And Now for Something Completely the Same

With the Red Sox trading Josh Reddick and two other prospects to Oakland for closer Andrew Bailey and outfielder Ryan Sweeney, the reassembly of AL East 2011 is almost complete. Jon Papelbon fled to the Phillies, so the Red Sox needed another strong arm for their late-game activities, particularly with Daniel Bard theoretically headed to the rotation. Sweeney is not a traditional corner outfield bat, but he’s a good fielder, but Sox right fielders hit just .233/.299/.353 last season, so they don’t have to get much from Sweeney to consider it an upgrade—though "upgrade" is a far cry from "championship-level contribution."

Still, all the Sox have to do is re-sign David Ortiz and they will have recreated the shape of their 2011 team, much as the Yankees are bringing back their 2011 team. Unless you’re pining hard for a Jorge Posada encore, there won’t be any reason to miss any of your division-title favorites. We’re not going to see improved contenders in 2012, just sequels. You can argue that a full season of Jesus Montero at designated hitter will be an improvement over what Posada and pals did last year, and you would be right, but we don’t know for certain if that is happening and probably won’t until 50 or so meaningless spring-training plate appearances have gone by.

Meanwhile, the Yankees have picked up ex-Sox reliever Hideki Okajima, 36, who spent the entirety of 2011 at Triple-A Pawtucket. He could be the fabled second lefty the Yankees have been looking for and perhaps the replacement for free agent Luis Ayala in the bullpen. Losing Ayala is not a bad thing—in writing comments for the forthcoming Baseball Prospectus 2012 recently, I realized that Ayala’s 2.09 ERA was not at all indicative of how well he actually pitched.

Okajima had three very effective seasons setting up for the Red Sox beginning in 2007. Since then, batters have been less reluctant to fall for his combination of deception and declining stuff—he never threw hard, at least, not in the US of A, but he’s now down to about 87 mph on average. Over the course of his Major League career, he’s held left handers to .218/.277/.323 rates, which is very nice, and right handers to .253/.323/.397, which is not so bad that you have to automatically pull him from the game if the opposing manager has sandwiched a righty between two lefty hitters. It just isn’t clear that he’s that guy anymore. Clearly the Red Sox did not think so.

Perhaps there are more changes coming, perhaps not.

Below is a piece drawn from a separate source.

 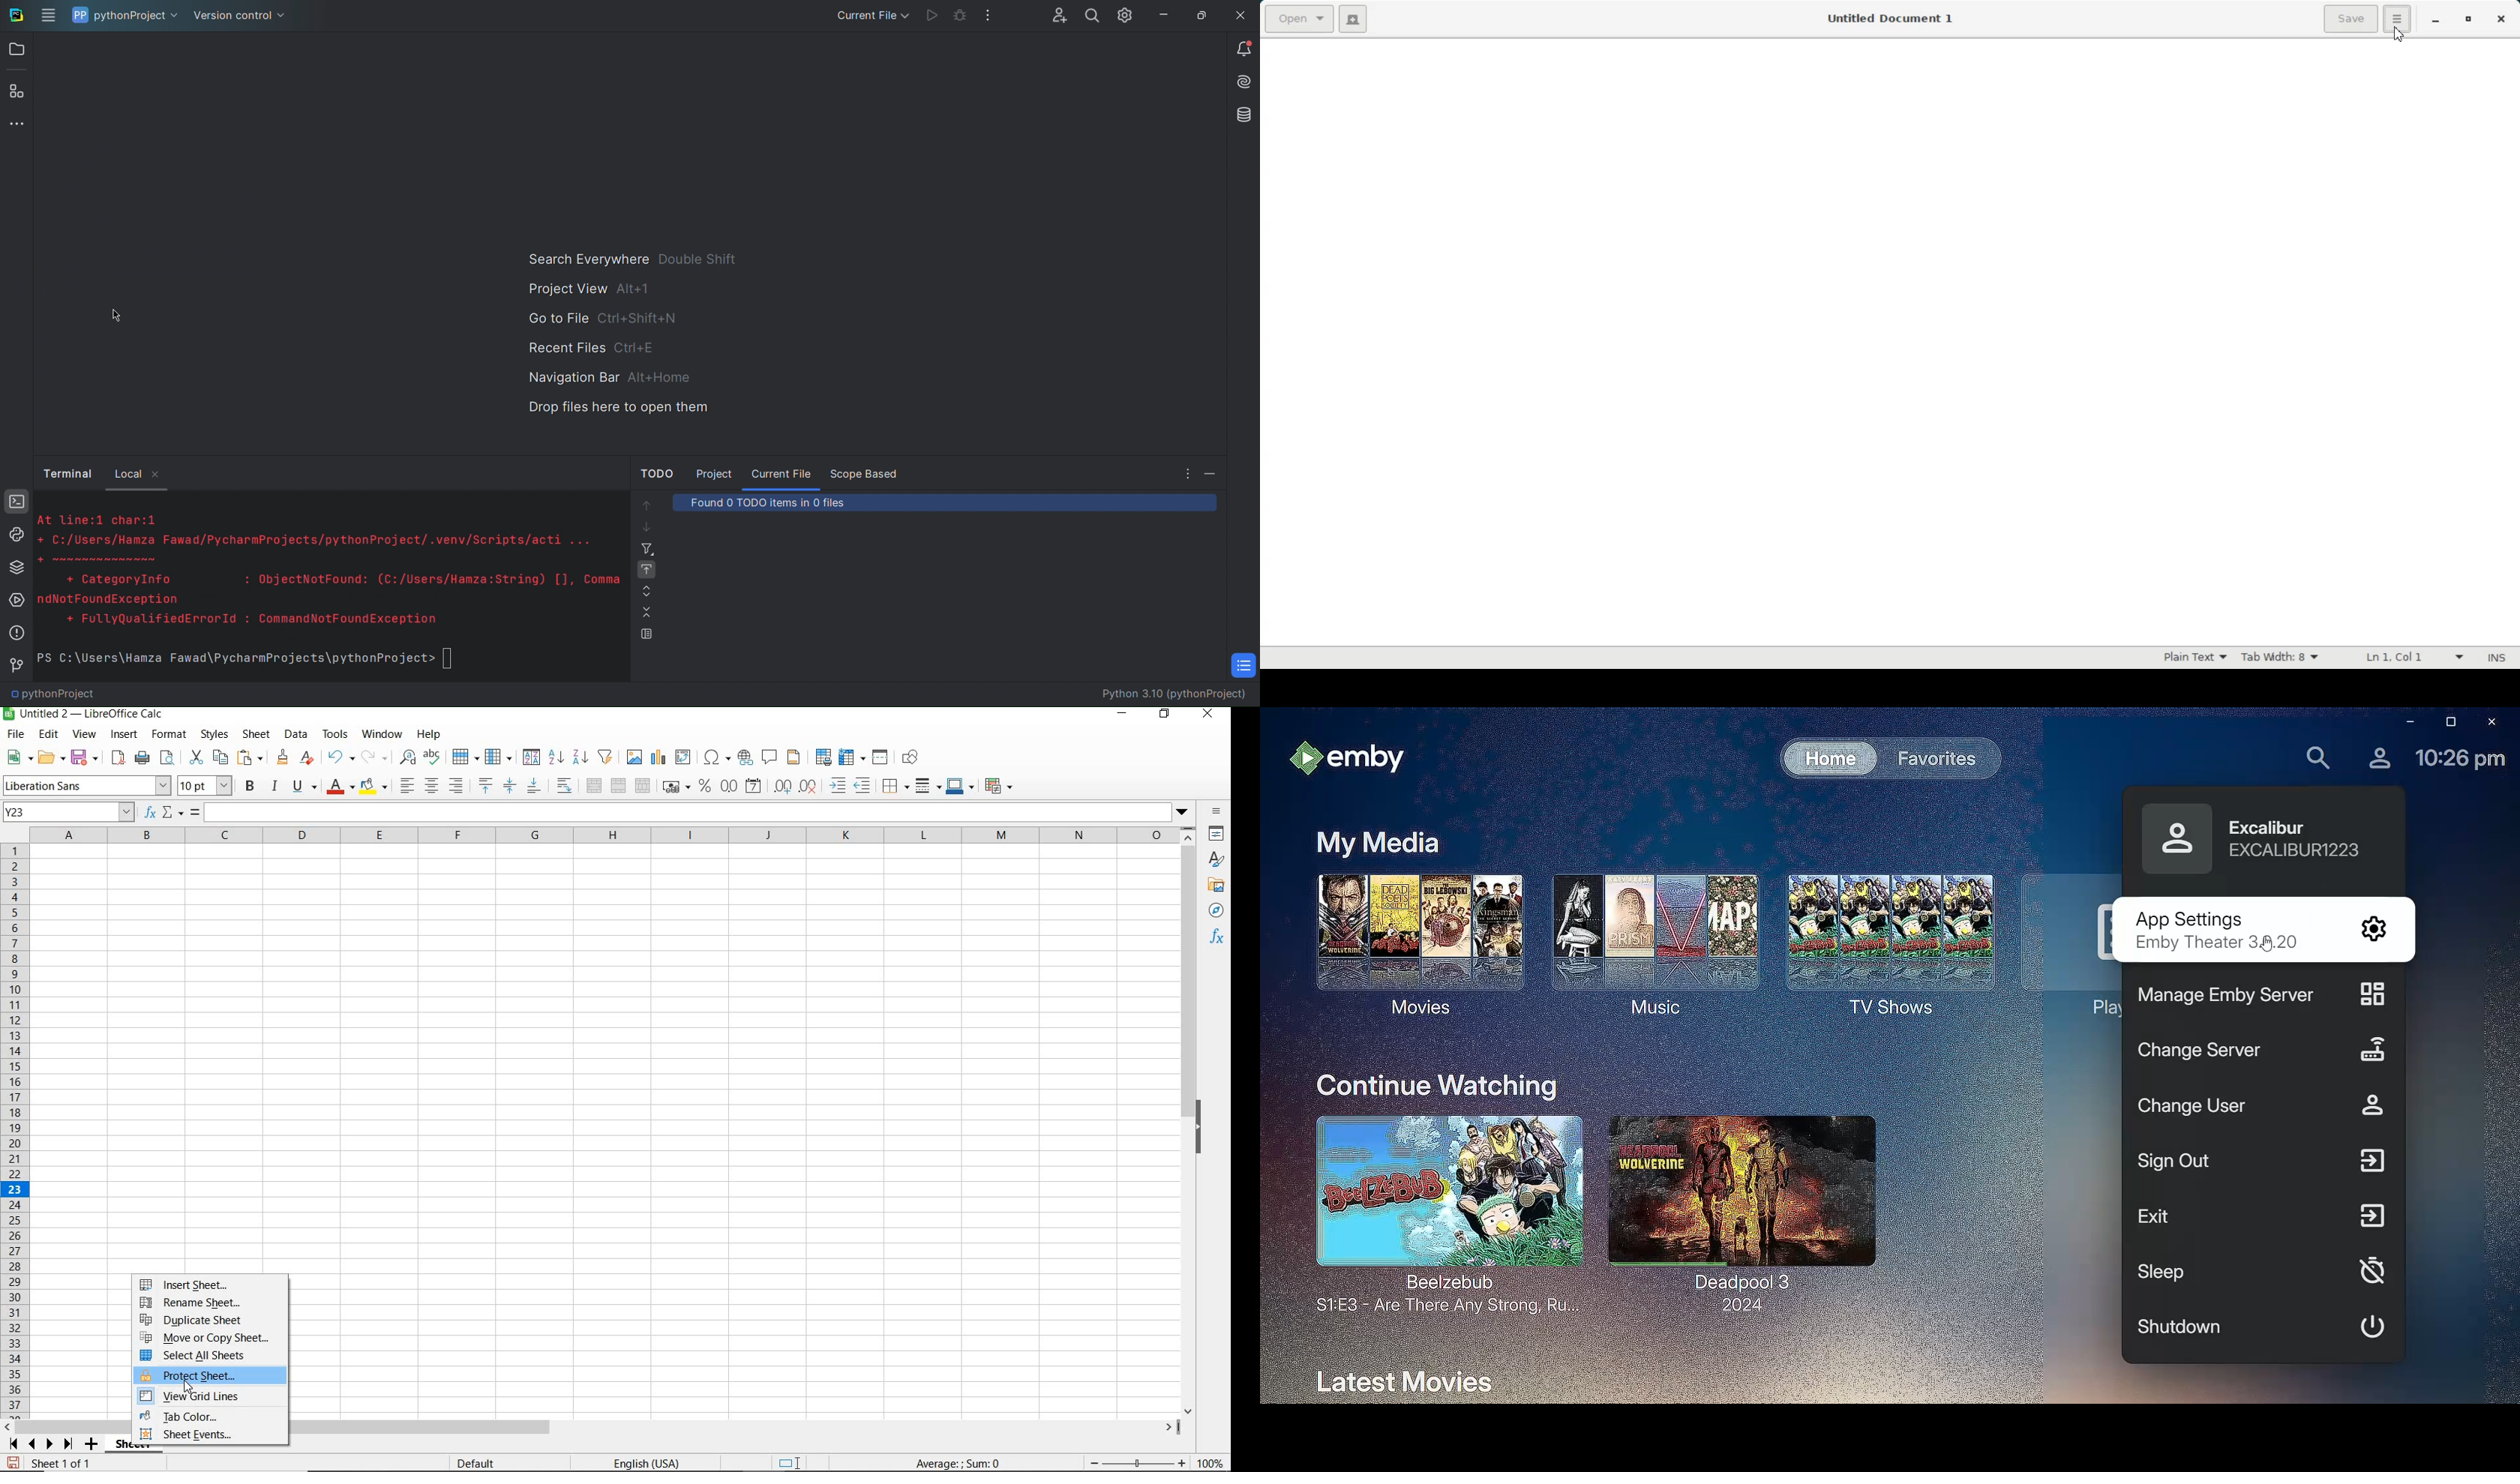 What do you see at coordinates (606, 756) in the screenshot?
I see `AUTOFILTER` at bounding box center [606, 756].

I’m not sure that 2011 was a season that you would want to revisit like some classic film you buy on DVD and watch again and again. Some combination of the economy and a lack of sure things at the right price in the offseason market have pushed these normally aggressive clubs into a conservative approach this winter. Improvement doesn’t necessarily require an outside acquisition in every case, but the internal options aren’t reassuring.

Does your willing suspension of disbelief allow for a second season in which a rotation of CC Sabathia, Ivan Nova, A.J. Burnett, Phil Hughes, and Freddy Garcia are enough to survive to the postseason, let alone win a World Series? I’m not sure that mine does, nor am I certain that Dellin Betances and Manny Banuelos will ride to the rescue in a timely fashion, as their control issues may not resolve so neatly as to allow for instant success in the majors.

Similarly, Adam Warren, David Phelps, D.J, Mitchell and the other "older" members of the Scranton gang aren’t automatic difference-makers but are four-five types at best. A four-five pitcher might be better than Burnett has been on most days, but perhaps not that much better. In any case, it would have been good for them to get a few looks in 2011, but depending on your point of view, the situation either didn’t present itself or the Yankees failed to exploit those occasions when it did. They remain untried, so how their less-than-ace stuff will play remains a complete mystery.

So, we are back for another episode of "Girardi’s Island."—"With Granderson… Nick Swisher,too…"—except we hope that unlike in that series, this installment of the story has a different ending than the last.